Equipe econômica avalia que projeção pode aumentar se o preço médio do barril de petróleo continue operando em valores acima de US$ 90.

O governo federal projeta uma arrecadação adicional de R$ 16,7 bilhões com exploração de recursos naturais, influenciado pela variação do preço do barril de petróleo.

Para esta projeção, a equipe econômica considerou o preço médio do barril de petróleo US$ 73,09. 

 

O barril tipo Brent - referência global para o mercado da commodity - voltou a fechar acima de US$ 100 nesta terça (24), em meio ao clima de incerteza global gerado pelo conflito no Oriente Médio.

 

A Lei Orçamentária Anual de 2026 previa arrecadar R$ 160,4 bilhões com exploração de recursos naturais. Agora, o primeiro Relatório de Avaliação de Receitas e Despesas projeta R$ 177,1 bilhões em receitas. 

 

"A gente destaca novamente a ampliação na projeção de despesas com a exploração de recursos naturais. Aqui está a variação do preço do barril de petróleo. É um excesso de arrecadação da ordem de R$ 16,7 bilhões", disse o secretário de Orçamento Federal, Clayton Montes. 

 

De acordo com o secretário-executivo do Ministério da Fazenda, Rogério Ceron, a equipe econômica pode aumentar ainda mais essa projeção caso o preço médio do barril de petróleo continue operando em valores acima de US$ 90.

 

Renúncia Fiscal

 

Para mitigar os efeitos da volatidade do preço do petróleo no diesel, o governo federal zerou a cobrança de Pis/Cofins sobre importação e distribuição do diesel. A renúncia fiscal da medida já foi incorporada na projeção atualizada do governo.

 

O Relatório de Avaliação de Receitas e Despesas projeta uma queda de R$ 21 bilhões nas receitas arrecadas com Pis/Cofins.

 

·         Cofins: queda de R$ 13,5 bilhões na arrecadação;

·         Pis/Pasep: redução de R$ 7,5 bilhões na arrecadação.

 

Contas de 2026

 

O governo federal bloqueou R$ 1,6 bilhão em despesas discricionários (não obrigatórios) do Orçamento de 2026. Não houve necessidade de contingenciamento.

 

Contingenciamento e bloqueio são mecanismos de controle fiscal que congelam temporariamente verbas do orçamento da União.

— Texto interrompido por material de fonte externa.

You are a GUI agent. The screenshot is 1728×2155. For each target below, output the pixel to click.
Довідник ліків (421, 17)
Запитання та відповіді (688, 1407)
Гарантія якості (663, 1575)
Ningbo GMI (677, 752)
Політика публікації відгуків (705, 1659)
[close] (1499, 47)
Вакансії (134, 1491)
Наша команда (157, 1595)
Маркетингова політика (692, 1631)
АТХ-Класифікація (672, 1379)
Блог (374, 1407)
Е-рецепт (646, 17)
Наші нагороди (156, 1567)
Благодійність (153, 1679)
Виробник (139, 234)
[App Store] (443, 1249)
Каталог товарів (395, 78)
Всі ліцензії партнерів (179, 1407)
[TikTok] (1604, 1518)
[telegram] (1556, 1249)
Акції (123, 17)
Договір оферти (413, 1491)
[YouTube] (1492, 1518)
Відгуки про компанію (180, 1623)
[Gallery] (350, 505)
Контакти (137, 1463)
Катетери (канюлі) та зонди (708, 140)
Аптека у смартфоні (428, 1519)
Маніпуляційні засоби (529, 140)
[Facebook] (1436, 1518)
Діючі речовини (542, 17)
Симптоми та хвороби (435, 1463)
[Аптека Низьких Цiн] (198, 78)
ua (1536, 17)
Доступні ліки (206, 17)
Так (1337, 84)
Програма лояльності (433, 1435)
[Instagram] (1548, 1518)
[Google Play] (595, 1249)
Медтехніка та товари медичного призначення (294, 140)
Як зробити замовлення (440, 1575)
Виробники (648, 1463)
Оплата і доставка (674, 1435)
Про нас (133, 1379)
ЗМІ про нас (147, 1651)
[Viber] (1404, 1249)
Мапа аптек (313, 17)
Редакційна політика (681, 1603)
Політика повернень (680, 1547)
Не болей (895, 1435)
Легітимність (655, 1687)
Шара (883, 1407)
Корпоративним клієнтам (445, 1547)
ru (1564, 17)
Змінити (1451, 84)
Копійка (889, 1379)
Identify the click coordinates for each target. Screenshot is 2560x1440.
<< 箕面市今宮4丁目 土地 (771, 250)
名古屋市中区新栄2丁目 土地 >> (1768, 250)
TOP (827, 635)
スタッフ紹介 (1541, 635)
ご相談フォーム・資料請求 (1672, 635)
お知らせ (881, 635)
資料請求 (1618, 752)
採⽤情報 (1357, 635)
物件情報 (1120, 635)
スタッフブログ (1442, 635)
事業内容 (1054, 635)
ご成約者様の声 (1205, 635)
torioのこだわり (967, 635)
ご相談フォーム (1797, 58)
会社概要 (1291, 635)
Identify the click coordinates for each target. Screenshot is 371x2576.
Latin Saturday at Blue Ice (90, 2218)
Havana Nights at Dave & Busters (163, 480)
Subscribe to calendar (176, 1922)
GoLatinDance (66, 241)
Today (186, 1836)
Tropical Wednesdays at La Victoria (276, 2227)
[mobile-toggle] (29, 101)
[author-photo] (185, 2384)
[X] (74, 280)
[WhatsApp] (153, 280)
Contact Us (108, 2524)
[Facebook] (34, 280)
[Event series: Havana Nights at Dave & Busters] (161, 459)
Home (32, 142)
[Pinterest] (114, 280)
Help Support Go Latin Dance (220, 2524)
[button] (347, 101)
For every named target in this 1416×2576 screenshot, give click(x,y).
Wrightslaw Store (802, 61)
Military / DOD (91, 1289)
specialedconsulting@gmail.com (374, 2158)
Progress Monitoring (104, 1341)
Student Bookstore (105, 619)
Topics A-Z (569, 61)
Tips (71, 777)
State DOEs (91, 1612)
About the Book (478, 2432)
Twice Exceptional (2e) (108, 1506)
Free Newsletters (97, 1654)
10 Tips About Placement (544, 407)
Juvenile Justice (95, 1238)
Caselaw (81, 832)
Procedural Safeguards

O bloqueio é acionado quando as despesas obrigatórias excedem os limites do arcabouço fiscal.

 

Para colocar as despesas dentro do limite, o governo bloqueia as despesas discricionárias (não obrigatórias), como investimentos e despesas administrativas. O teto é de R$ 2,392 trilhões em 2026, mas as despesas primárias sujeitas ao limite ficaram em R$ 2,394 no primeiro bimestre.

 

O bloqueio foi influenciado pelo aumento nas estimativas de gastos com BPC (Benefícios de Prestação Continuada) e Programa Nacional de Alimentação Escolar:

 

·         BPC: aumento de R$ 1,9 bilhão;

·         Programa Nacional de Alimentação Escolar: R$ 1,4 bilhão.

 

Já o contingenciamento é aplicado para assegurar o cumprimento da meta fiscal.

 

A meta fiscal de 2026 é de superávit primário de 0,25% do PIB (Produto Interno Bruto). Após a primeira análise do orçamento, a projeção do governo para resultado positivo em 2026 caiu de R$ 34,9 bilhões para R$ 3,5 bilhões, já considerando os abatimentos previstos em legislação para cumprimento da meta fiscal.

 

Para o cálculo da projeção da meta fiscal, o Ministério do Planejamento descontou R$ 63,4 bilhões em exceções, como pagamento de precatórios. Sem considerar os descontos previstos em lei, o governo projeta déficit de R$ 59,8 bilhões em 2026 (CNN, 24/3/26)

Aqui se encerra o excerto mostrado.